Quel sentiment pour cette pièce ? : http://www.youtube.com/watch?v=IFmwO37IyIo ou celle-ci (rien à voir, 400 ans de différence) http://www.youtube.com/watch?v=I_MmCv08PVE ? (Tristan Murail, Tellur. Puis Gesualdo, O Vos Omnes.) Ca me semblerait terriblement réducteur de mettre des sentiments là dessus. Ca les dépasse et les fait passer pour des simplifications du réel absurdes.
Mais je ne suis pas vraiment du genre calculateur en fait, plutôt l'inverse. Ca m'a demandé des efforts d'arrêter d'apprendre par coeur très vite et d'arrêter aussi de tout (y compris niveau technique) faire à l'intuition à la guitare. Et j'ai encore beaucoup de progrès à faire (normal). Pareil pour la distance que l'on prend à vis à vis de la musique et de l'instrument. D'ailleurs il n'y a rien que je méprise plus que les musiciens qui ont l'air de faire la cuisine ou des mots croisés quand ils jouent une pièce (non seulement au niveau des expressions physiques mais aussi dans la musique où tout est fait avec beaucoup de compétence et... c'est tout).
Je crois que c'est juste un problème de mots et de définitions, en fait, cette discussion.
edit : à nox, vis à vis de Schonberg. Ce que tu dis me fait penser à une citation d'Elliott Carter qui disait, en substance, que Schonberg c'était du Brahms. Il n'a au fond changé que le language harmonique, mais avait une conception très classique du contrepoint, de l'instrumentation, etc. Je précise que je n'ai jamais étudié en détail une partition de Schonberg, j'ai juste écouté quelques trucs, je ne suis pas franchement un expert en la matière.
Tant qu'à faire autant citer Varèse qui est allé plus loin dans la démarche "on repart de zéro" je pense.

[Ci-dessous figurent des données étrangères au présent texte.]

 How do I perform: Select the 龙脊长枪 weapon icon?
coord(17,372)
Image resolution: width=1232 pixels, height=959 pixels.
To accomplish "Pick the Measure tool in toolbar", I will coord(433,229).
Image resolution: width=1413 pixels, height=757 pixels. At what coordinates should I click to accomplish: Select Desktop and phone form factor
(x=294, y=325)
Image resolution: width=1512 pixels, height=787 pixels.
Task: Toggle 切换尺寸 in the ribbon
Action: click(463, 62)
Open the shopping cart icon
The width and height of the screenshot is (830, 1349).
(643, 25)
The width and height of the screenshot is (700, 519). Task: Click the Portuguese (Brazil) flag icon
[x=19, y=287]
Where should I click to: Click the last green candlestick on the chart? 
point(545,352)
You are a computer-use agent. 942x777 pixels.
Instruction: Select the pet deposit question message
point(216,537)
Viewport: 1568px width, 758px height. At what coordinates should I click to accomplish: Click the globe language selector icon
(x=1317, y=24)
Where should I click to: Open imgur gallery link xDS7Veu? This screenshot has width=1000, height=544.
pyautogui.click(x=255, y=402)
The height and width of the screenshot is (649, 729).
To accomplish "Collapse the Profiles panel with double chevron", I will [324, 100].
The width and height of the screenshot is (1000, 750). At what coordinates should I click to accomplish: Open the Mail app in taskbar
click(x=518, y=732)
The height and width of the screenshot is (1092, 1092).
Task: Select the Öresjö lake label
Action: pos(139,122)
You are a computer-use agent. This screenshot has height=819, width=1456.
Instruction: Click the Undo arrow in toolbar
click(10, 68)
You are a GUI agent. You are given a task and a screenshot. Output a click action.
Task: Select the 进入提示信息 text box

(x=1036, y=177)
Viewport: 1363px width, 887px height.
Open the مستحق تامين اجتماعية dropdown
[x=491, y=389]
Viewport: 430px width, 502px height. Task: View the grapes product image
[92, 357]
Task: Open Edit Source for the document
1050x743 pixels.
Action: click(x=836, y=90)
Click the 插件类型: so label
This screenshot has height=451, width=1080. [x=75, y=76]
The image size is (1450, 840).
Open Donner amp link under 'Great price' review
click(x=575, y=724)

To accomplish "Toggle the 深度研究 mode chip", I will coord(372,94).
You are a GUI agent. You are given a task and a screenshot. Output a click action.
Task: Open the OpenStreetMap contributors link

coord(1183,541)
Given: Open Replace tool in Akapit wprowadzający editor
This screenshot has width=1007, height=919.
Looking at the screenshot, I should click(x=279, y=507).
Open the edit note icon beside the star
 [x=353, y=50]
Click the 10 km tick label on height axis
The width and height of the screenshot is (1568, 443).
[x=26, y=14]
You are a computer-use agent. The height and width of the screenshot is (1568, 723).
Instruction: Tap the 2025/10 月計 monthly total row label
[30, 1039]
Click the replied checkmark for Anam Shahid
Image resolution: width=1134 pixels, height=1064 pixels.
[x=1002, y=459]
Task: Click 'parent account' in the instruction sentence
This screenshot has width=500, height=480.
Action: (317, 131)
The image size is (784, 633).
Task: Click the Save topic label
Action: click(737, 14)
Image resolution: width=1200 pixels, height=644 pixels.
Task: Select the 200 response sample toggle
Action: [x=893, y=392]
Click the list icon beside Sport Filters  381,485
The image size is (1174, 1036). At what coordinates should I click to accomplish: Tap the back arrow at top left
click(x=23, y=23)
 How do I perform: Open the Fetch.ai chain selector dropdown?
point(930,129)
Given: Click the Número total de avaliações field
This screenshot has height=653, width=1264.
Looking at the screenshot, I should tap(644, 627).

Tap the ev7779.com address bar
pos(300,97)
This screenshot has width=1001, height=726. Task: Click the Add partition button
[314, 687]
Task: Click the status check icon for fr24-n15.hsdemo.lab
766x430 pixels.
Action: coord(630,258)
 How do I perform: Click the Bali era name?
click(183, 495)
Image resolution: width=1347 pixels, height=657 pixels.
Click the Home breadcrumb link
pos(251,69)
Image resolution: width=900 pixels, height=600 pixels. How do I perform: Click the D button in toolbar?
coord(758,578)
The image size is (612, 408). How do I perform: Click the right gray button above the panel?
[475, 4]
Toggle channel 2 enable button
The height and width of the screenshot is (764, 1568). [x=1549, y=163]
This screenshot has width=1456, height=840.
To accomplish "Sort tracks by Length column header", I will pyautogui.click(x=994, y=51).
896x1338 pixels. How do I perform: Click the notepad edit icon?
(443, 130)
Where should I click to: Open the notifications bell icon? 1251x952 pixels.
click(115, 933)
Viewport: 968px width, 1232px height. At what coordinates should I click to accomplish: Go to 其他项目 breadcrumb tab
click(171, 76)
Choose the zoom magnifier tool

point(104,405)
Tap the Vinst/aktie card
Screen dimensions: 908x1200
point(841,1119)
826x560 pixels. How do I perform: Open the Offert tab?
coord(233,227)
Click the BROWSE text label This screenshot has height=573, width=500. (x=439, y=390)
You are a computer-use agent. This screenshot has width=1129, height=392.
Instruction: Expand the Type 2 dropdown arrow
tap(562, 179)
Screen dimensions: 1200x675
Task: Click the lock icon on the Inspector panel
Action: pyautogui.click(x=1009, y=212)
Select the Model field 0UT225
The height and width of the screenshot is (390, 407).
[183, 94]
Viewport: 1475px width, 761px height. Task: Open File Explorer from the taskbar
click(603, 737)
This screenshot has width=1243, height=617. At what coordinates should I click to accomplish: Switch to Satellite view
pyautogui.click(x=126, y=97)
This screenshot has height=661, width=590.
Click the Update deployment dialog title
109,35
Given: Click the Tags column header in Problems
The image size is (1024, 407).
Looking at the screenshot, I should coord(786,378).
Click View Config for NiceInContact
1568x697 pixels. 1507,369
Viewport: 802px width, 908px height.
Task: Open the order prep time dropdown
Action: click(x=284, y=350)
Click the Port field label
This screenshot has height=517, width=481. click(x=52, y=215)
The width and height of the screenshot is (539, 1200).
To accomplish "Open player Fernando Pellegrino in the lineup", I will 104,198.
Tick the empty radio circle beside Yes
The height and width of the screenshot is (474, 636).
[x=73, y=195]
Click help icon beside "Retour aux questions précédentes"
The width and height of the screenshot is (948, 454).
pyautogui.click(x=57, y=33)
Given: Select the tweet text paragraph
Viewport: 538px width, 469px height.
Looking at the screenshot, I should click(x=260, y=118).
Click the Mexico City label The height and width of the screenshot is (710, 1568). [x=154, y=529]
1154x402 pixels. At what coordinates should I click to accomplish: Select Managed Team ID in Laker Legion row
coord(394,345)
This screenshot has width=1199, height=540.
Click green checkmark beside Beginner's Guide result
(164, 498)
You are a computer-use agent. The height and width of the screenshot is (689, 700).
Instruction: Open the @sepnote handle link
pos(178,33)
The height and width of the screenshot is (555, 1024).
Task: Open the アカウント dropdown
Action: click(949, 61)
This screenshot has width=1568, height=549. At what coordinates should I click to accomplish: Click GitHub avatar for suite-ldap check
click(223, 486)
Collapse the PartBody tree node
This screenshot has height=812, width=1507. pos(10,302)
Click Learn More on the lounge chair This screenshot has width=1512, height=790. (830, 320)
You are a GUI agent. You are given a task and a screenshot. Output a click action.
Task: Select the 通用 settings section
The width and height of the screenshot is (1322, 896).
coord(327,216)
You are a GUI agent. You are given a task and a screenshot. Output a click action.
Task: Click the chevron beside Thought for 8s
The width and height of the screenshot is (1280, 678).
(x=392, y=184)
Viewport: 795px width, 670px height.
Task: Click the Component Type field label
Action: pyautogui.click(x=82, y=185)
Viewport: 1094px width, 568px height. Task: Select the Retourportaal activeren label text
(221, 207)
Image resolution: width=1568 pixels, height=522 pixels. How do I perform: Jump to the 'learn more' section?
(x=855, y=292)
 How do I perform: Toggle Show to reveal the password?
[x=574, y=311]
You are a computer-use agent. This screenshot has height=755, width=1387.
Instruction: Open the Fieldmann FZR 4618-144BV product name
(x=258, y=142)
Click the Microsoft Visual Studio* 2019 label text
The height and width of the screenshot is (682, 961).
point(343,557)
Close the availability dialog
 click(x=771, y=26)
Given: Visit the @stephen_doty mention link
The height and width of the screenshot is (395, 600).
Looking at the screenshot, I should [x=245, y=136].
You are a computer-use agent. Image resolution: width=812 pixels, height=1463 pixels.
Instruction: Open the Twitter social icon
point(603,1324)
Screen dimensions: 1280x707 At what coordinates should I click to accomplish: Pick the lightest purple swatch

Et puis de toute façon, Schonberg, il n'a créé qu'un courant dans la musique du vingtième siècle, qui se caractérise justement par une multitude d'écoles, de courants, de compositeurs détâchés de tout (Cage, Partch, Moondog), etc. Je trouve que c'est assez peu pertinent d'associer Schonberg à toute la musique dîte contemporaine, même si manifestement il a eu un retentissement énorme.
Pareil pour l'atonalité. Je ne sais pas si ça a vraiment déjà voulu dire quelque chose. Messaien (tu connais sans doute 10x mieux que moi), c'est atonal ? Schnittke ? La dichotomie tonale vs. atonale était déjà obsolète à la fin du XIXème siècle avec Liszt et Wagner (sans parler des gens comme Fauré et Dukas, ou Ives) AMHA. Qu'un language soit trop dissonant ou trop mouvant, ou trop saturé pour être agréable, ça n'a pas forcément grand chose à avoir avec le fait qu'il soit atonal en soi, non ?
Scelsi c'est pas franchement super dissonant. Ni tonal.
Mais là je dérape sur un autre débat sur la musique contemporaine. Ceci dit ça a à voir avec l'enseignement en conservatoire qui est resté très pompier (c'est pas une nouveauté en même temps).